Labels from folder, validation from csv?

greta · June 28, 2019, 12:49pm

Hi, I have a bunch of images that I just want to do basic classification on. The images are in separate folders according to label (as in Lesson 1 of the course). Those folders are contained in a parent folder. However, now I’d like to tell the model which images to use as a validation set. I have a csv file (also in the parent folder) with names of all the images that I wish to use as a validation set (the list contains a bunch of file names from each of the categories). I can’t find a way to do get labels from folders and the validation split from a csv (or txt or whatever). The documentation doesn’t mention much about the .split_from_whatever() methods (even though they are used in Lesson 3 of the course). The data block API thing is completely incomprehensible to me and I don’t understand what goes with what on that webpage…

Here is what I’m trying:

data = (ItemList.from_folder(path)
.split_by_fname_file(path + ‘valid.csv’)
.label_from_folder()
.databunch(bs=bs)
.normalize(imagenet_stats))

I really need to do this for work. Please use layman language, I’m a complete noob.

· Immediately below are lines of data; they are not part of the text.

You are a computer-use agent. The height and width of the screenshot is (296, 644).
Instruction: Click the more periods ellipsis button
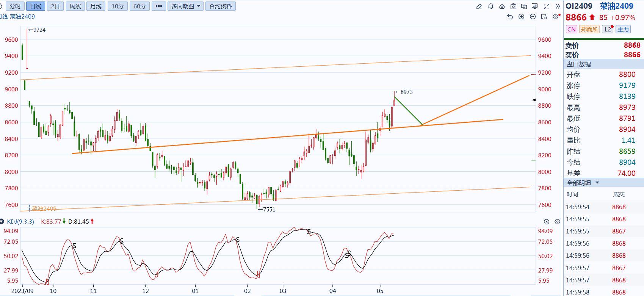click(x=158, y=6)
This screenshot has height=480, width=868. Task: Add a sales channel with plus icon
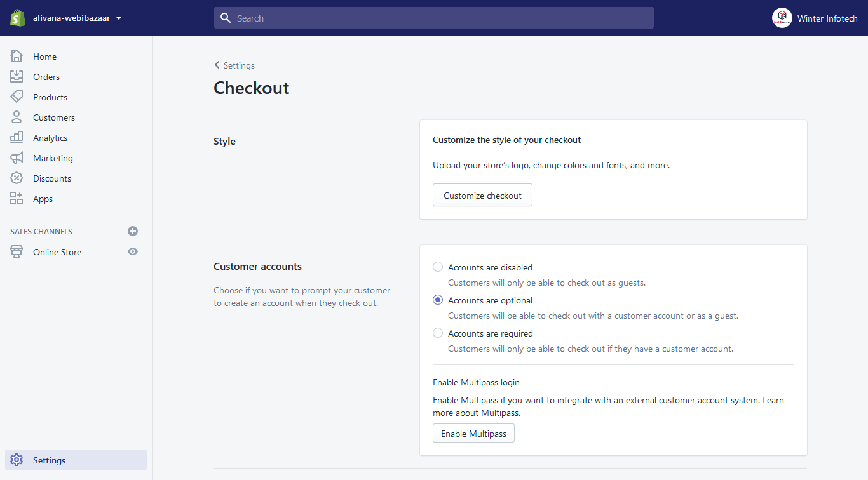pos(133,232)
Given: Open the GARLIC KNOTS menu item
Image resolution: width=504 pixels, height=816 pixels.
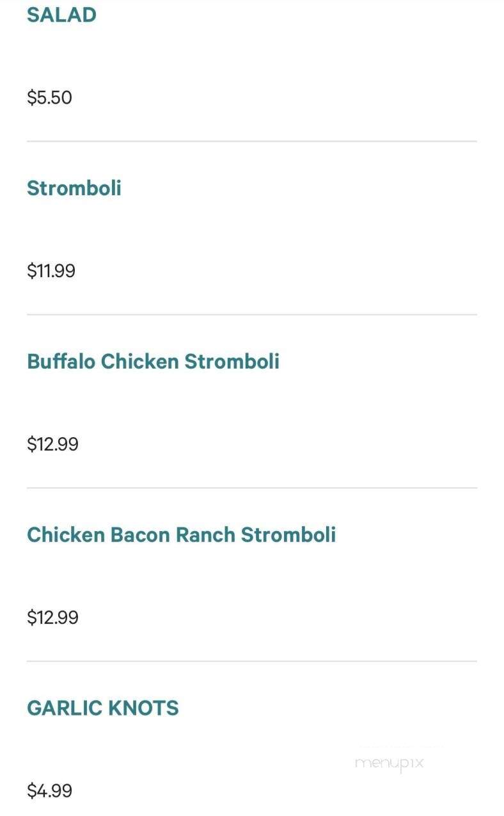Looking at the screenshot, I should pos(103,708).
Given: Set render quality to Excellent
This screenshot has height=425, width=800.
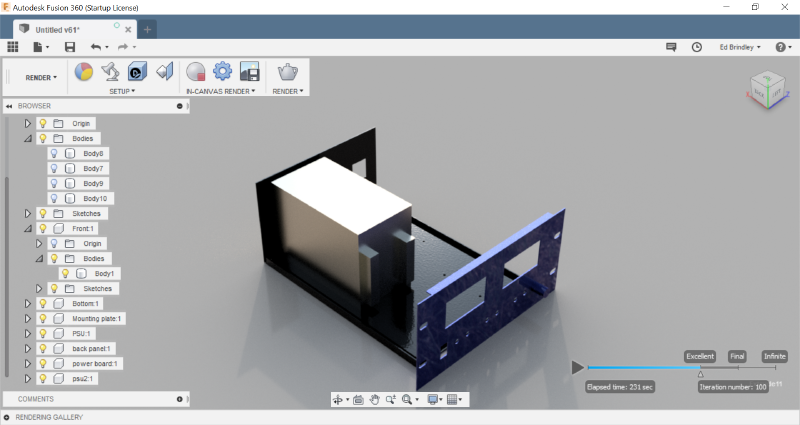Looking at the screenshot, I should pyautogui.click(x=699, y=356).
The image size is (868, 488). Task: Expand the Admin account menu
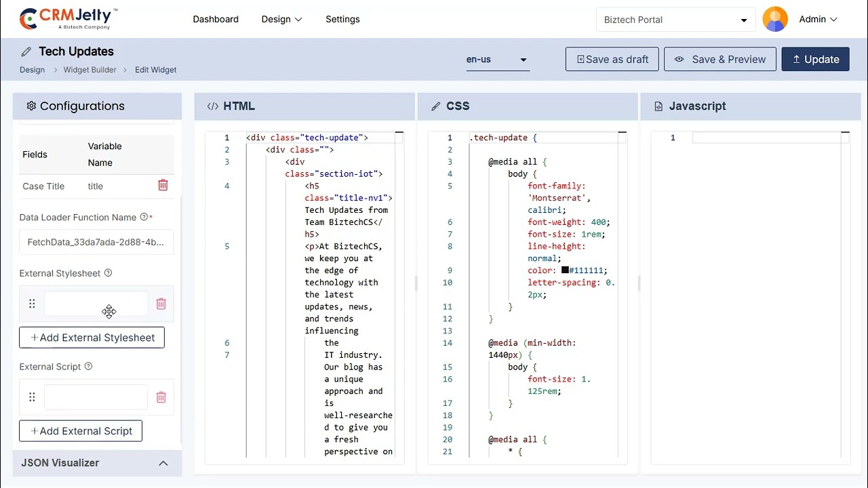click(818, 20)
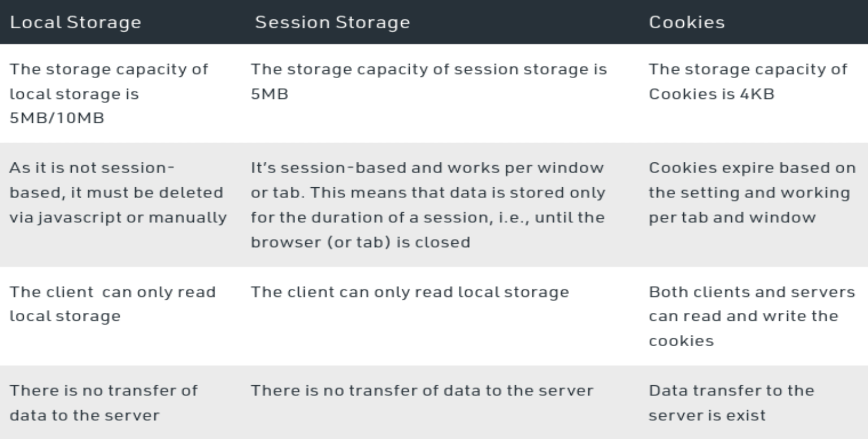This screenshot has width=868, height=439.
Task: Select the Cookies column header
Action: click(x=687, y=23)
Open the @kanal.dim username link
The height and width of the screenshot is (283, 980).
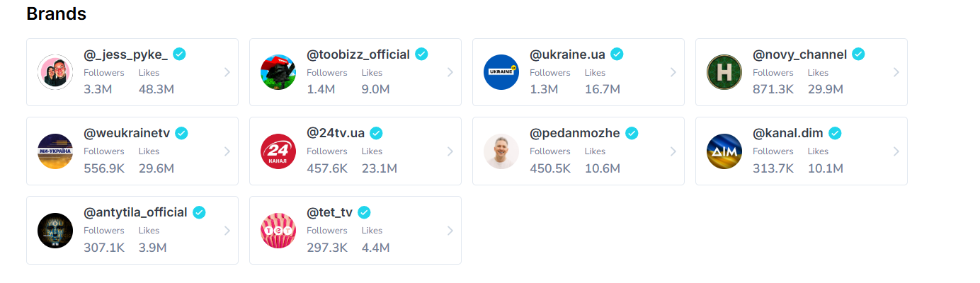[x=787, y=133]
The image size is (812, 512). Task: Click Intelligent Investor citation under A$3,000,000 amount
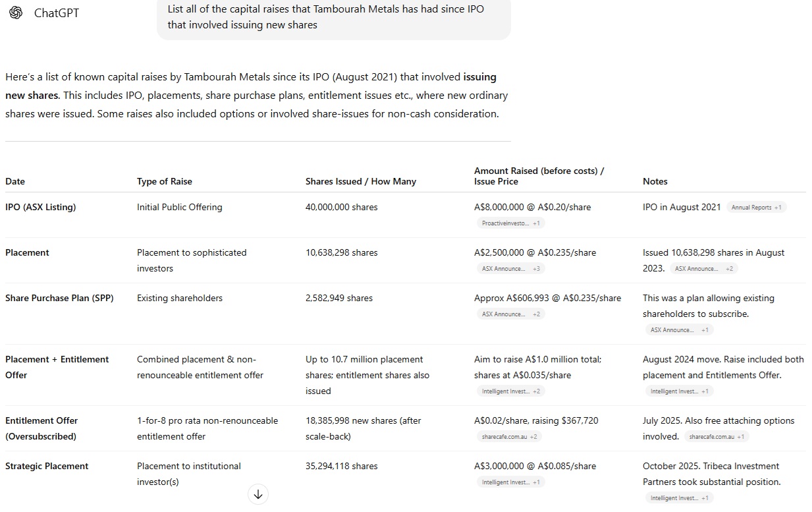pos(510,482)
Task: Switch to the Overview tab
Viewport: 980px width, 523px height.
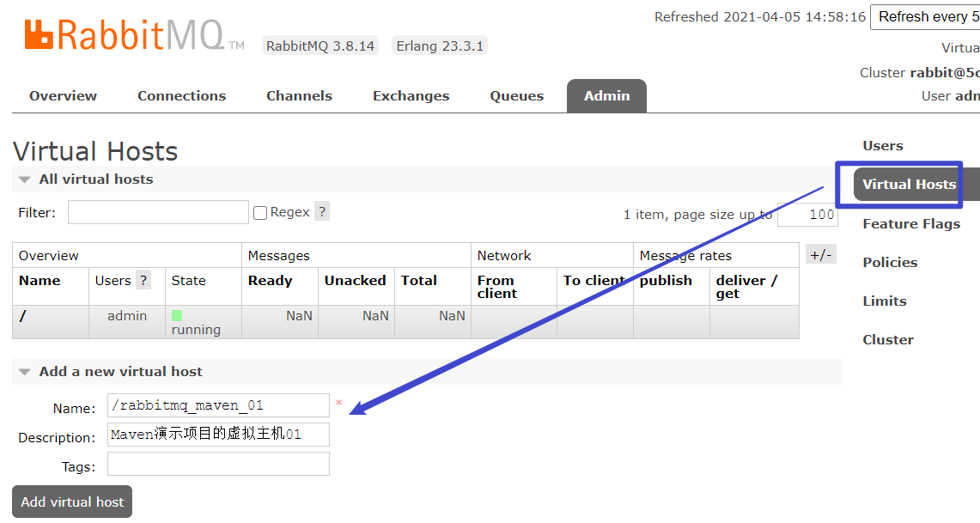Action: (63, 96)
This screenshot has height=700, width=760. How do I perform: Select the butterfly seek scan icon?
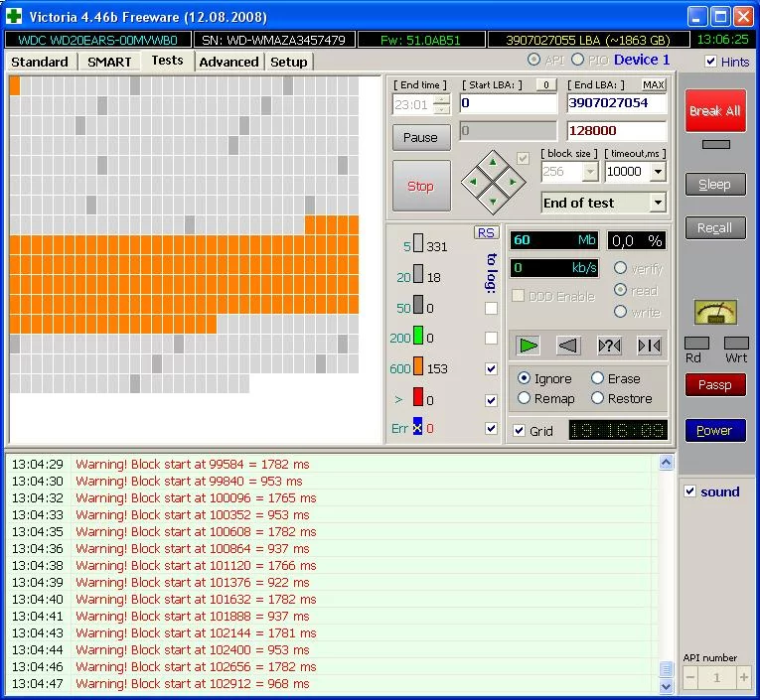click(x=649, y=345)
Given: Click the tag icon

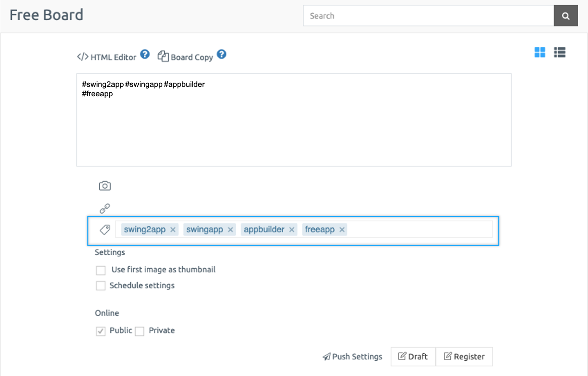Looking at the screenshot, I should pos(105,230).
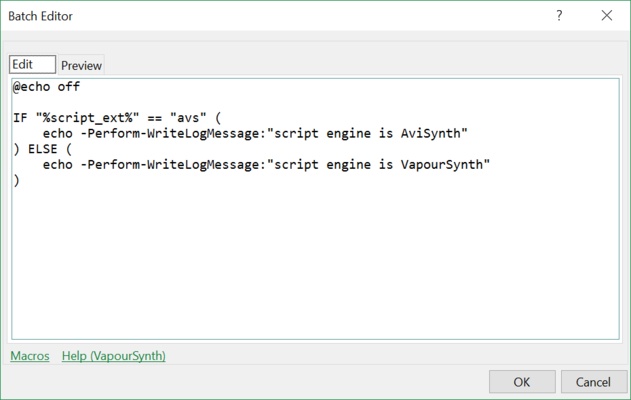The height and width of the screenshot is (400, 631).
Task: Click the question mark help icon
Action: coord(559,16)
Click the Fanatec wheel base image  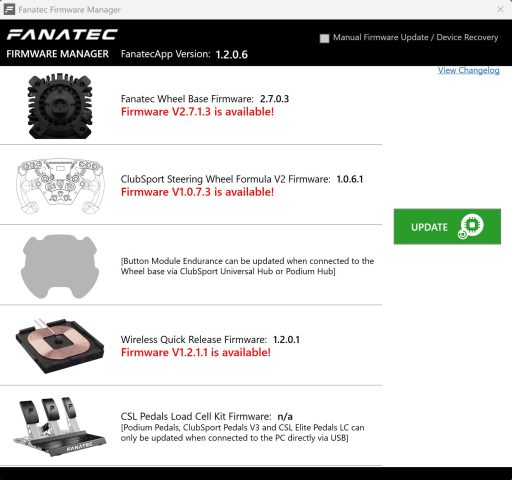tap(60, 106)
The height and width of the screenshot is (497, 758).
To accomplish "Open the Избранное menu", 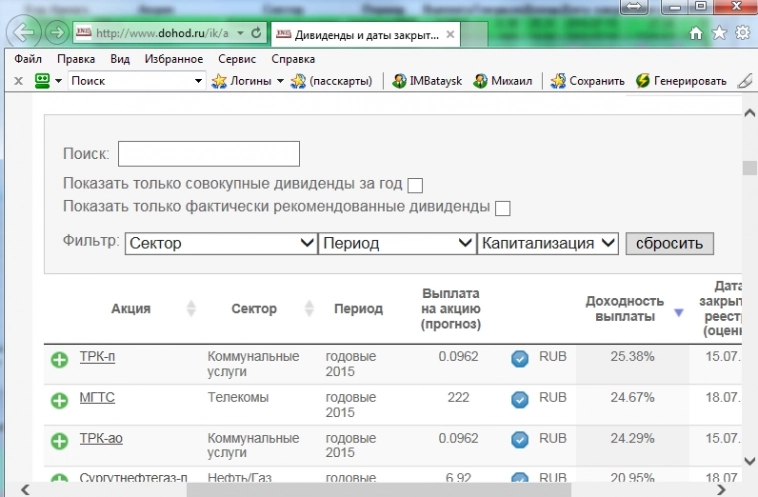I will (x=173, y=59).
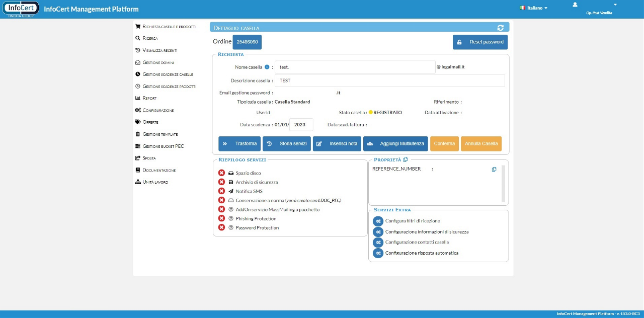Viewport: 644px width, 318px height.
Task: Click the info icon beside Nome casella
Action: coord(267,67)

kushaj · June 28, 2019, 8:10pm

When all things fail just create a csv file with all the filenames and a column with valid=True for your validation images. I am suggesting you to use split_by_idxs and from_csv methods.

greta · July 1, 2019, 12:12pm

Thank you for your answer. Can I please just clarify: how do I then indicate the labels? Should I still split my images into folders by label or do I need to say what labels they are in the csv file somehow? And if the latter, how do I store these labels? Thanks for your time!

kushaj · July 1, 2019, 5:12pm

The label would be the second column of the csv table. Look at the docs. No you don’t need to split your images. If the third column has valid=True then that image would be included in the validation set and otherwise not.